OBJECTIVE
Format every line of the items below as a JSON list of strings, one string per line, and leave out blank lines and the pictures.
· · · ·
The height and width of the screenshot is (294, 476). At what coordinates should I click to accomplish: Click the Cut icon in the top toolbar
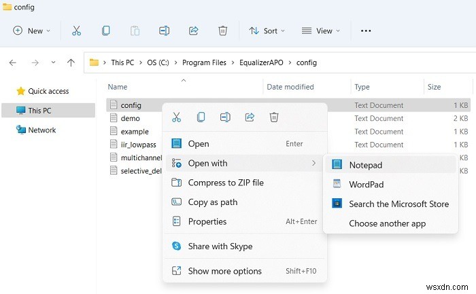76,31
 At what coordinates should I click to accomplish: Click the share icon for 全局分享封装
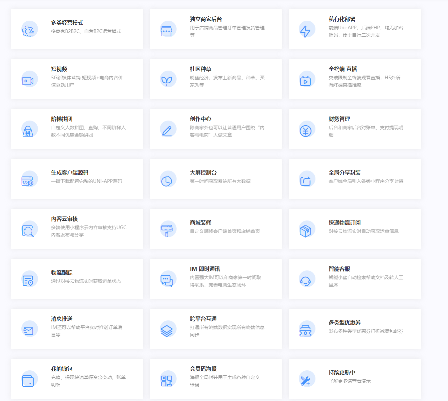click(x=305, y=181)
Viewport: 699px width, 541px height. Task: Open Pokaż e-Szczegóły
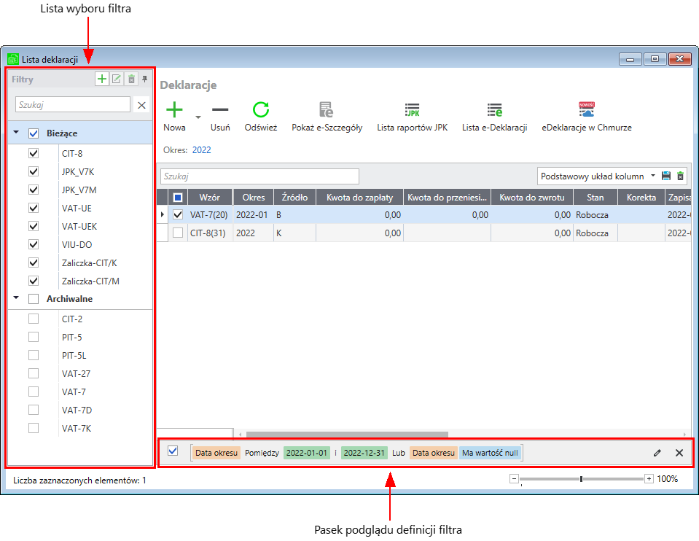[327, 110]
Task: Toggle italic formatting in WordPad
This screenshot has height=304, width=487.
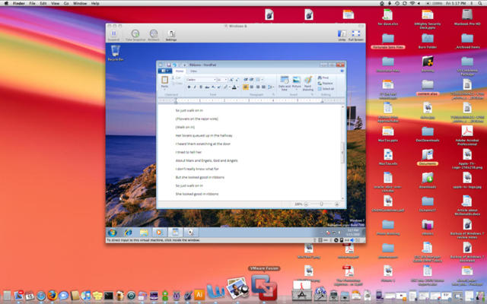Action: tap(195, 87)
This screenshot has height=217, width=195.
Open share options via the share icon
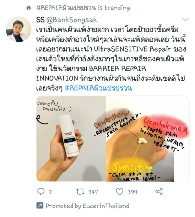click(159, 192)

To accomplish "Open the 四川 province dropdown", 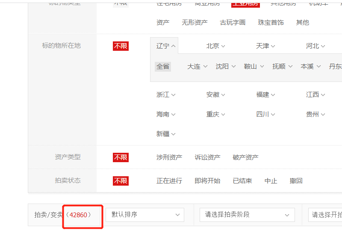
· · · ·
THE ANSWER
[
  "The height and width of the screenshot is (294, 476). At what coordinates should I click to accomplish: Click the Cut icon in the top toolbar",
  "76,31",
  " At what coordinates should I click to accomplish: Click the share icon for 全局分享封装",
  "click(x=305, y=181)",
  "Viewport: 699px width, 541px height. Task: Open Pokaż e-Szczegóły",
  "[327, 110]",
  "Task: Toggle italic formatting in WordPad",
  "This screenshot has height=304, width=487.",
  "Action: tap(195, 87)",
  "This screenshot has height=217, width=195.",
  "Open share options via the share icon",
  "click(159, 192)",
  "To accomplish \"Open the 四川 province dropdown\", "
]